Repeat, exactly as written, the lines from the one with "Task: Click the" to the final line of the listing, and keep every picture out.

## Working data
######

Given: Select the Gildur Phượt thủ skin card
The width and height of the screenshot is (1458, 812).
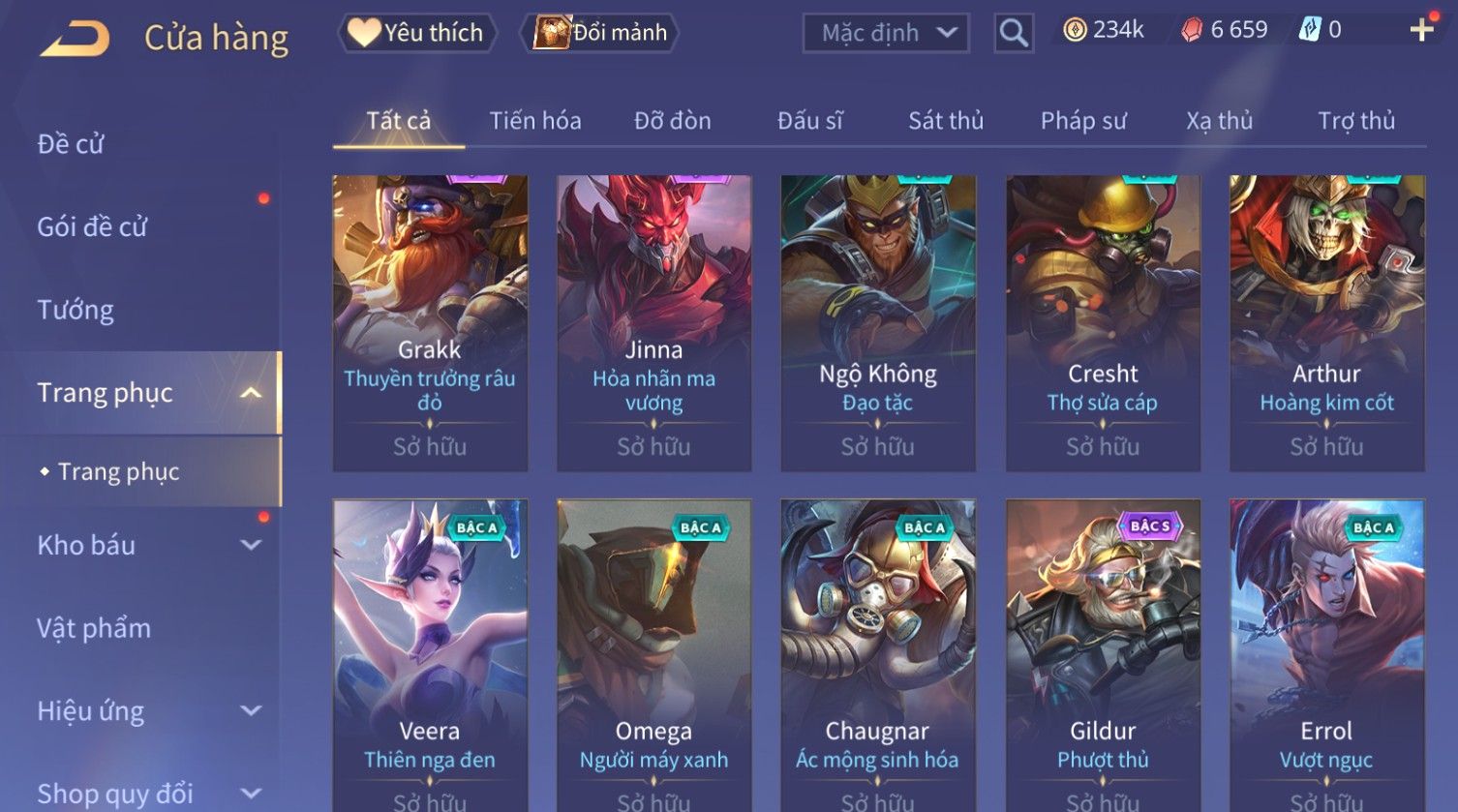Looking at the screenshot, I should (x=1103, y=655).

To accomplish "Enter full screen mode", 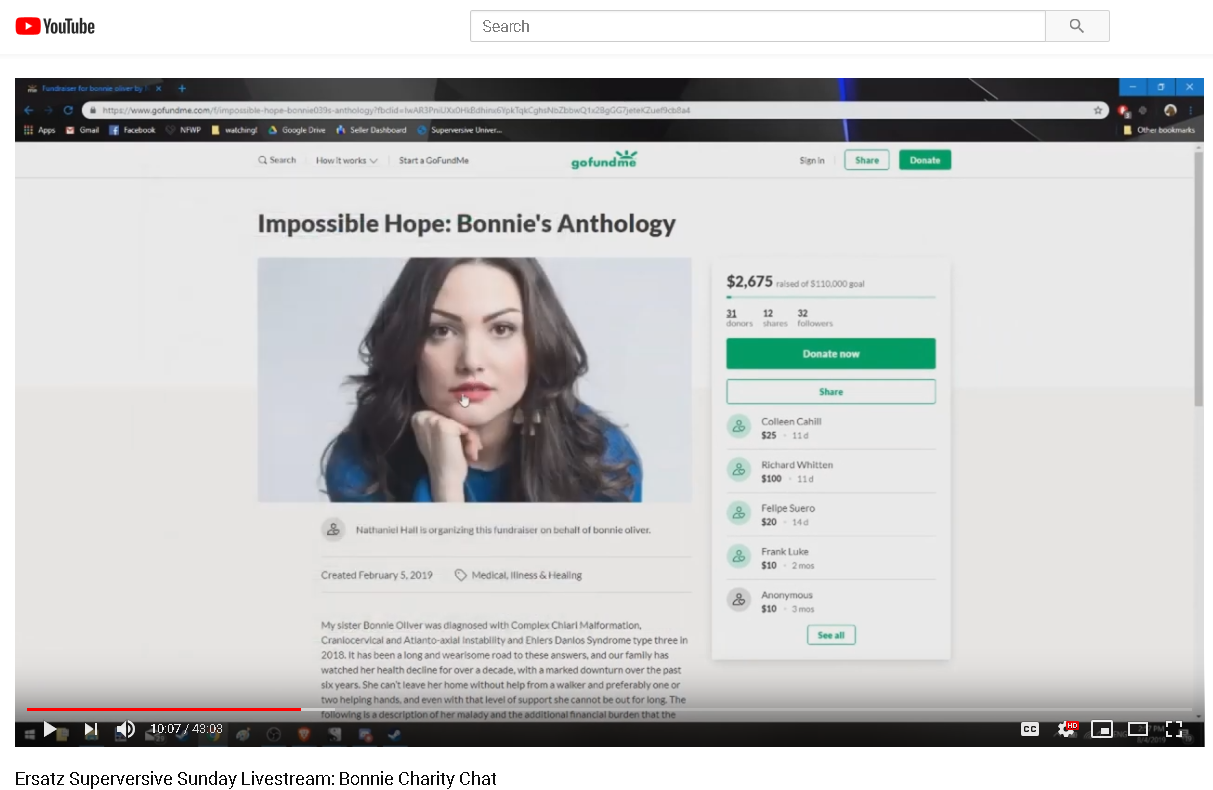I will click(1174, 729).
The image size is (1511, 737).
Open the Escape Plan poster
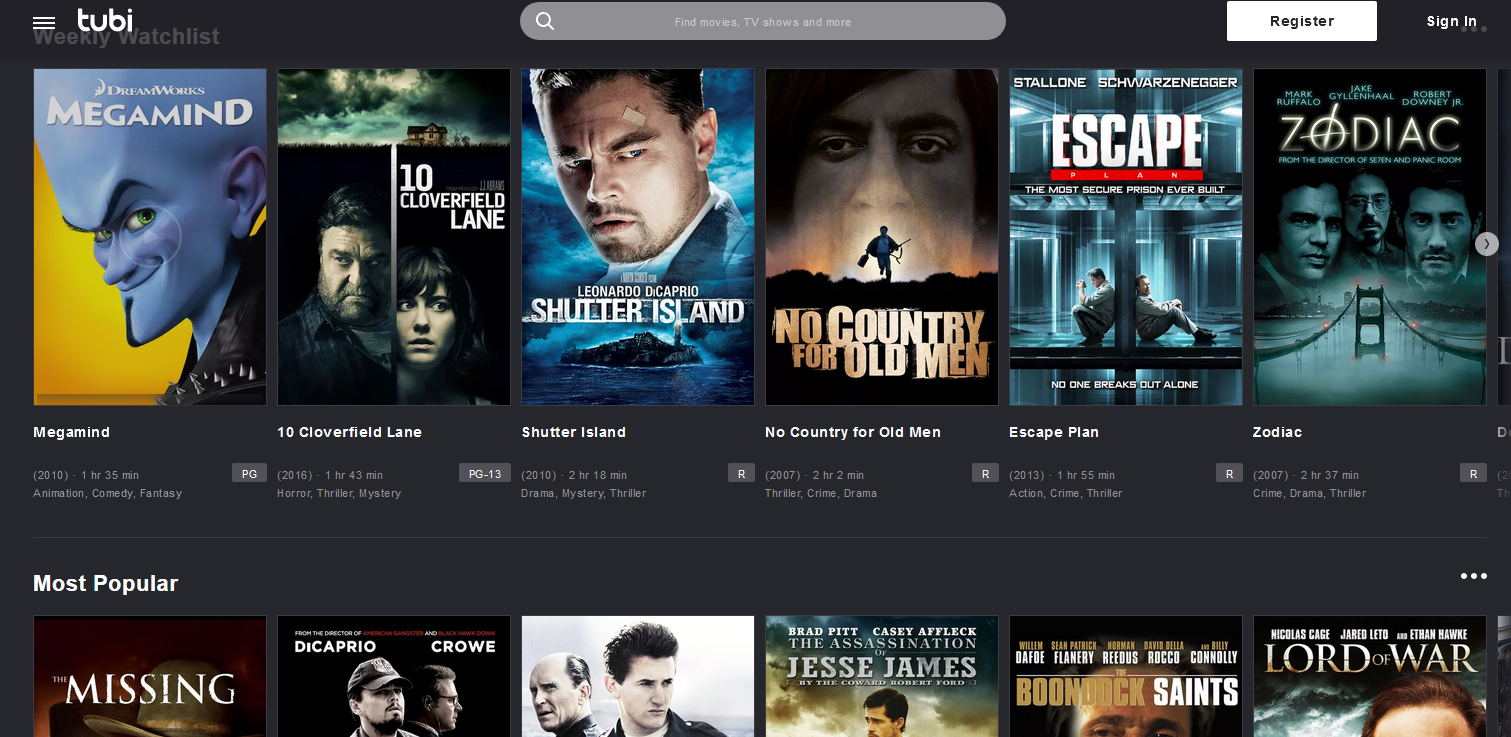coord(1126,237)
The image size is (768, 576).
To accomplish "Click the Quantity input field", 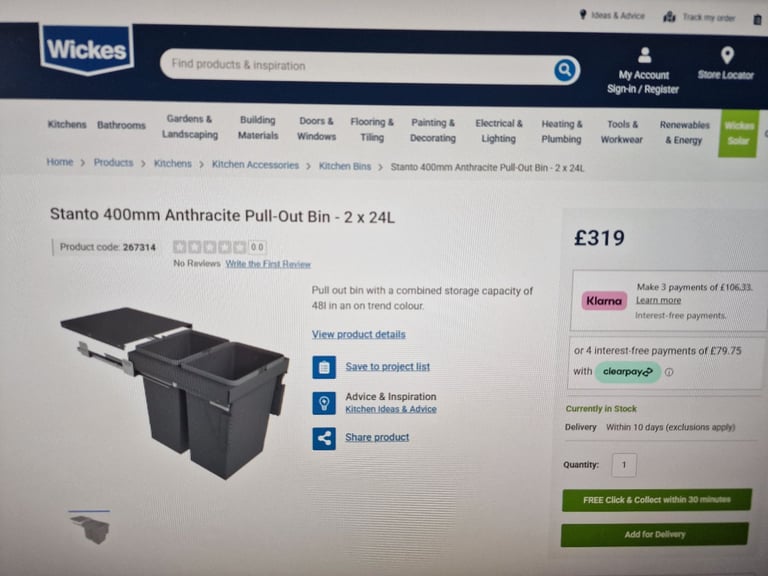I will click(624, 465).
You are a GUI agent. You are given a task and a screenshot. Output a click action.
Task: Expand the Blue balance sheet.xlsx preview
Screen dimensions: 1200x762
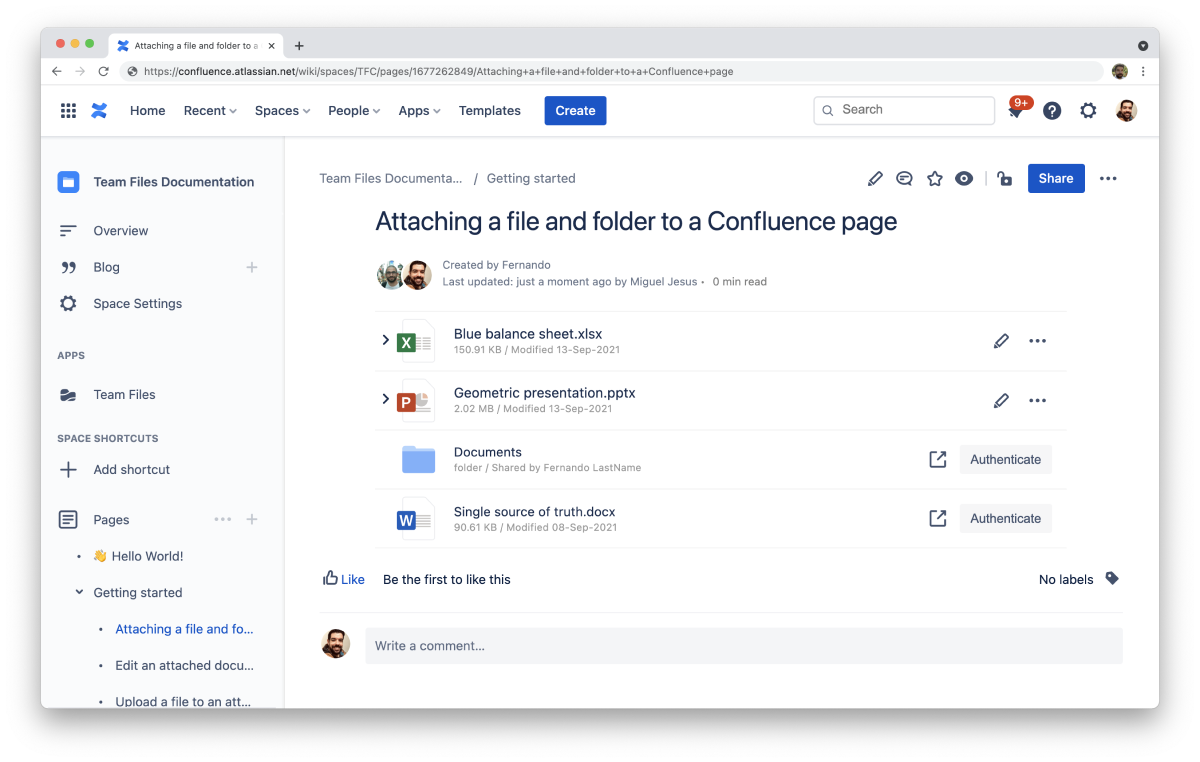tap(385, 341)
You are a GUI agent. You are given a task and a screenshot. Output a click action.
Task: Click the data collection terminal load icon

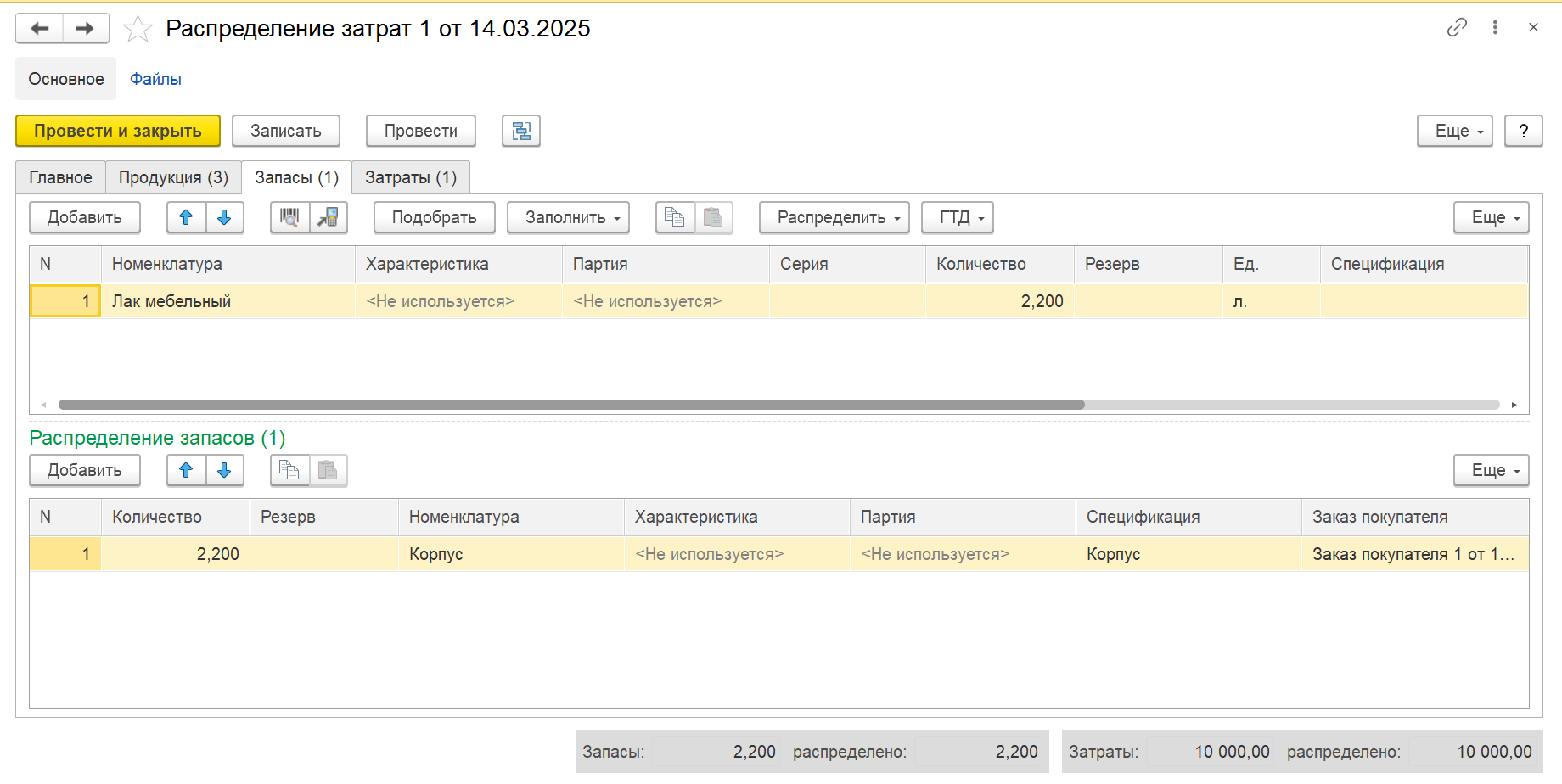(328, 218)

######

## Answer box
Task: Click the data collection terminal load icon

(328, 218)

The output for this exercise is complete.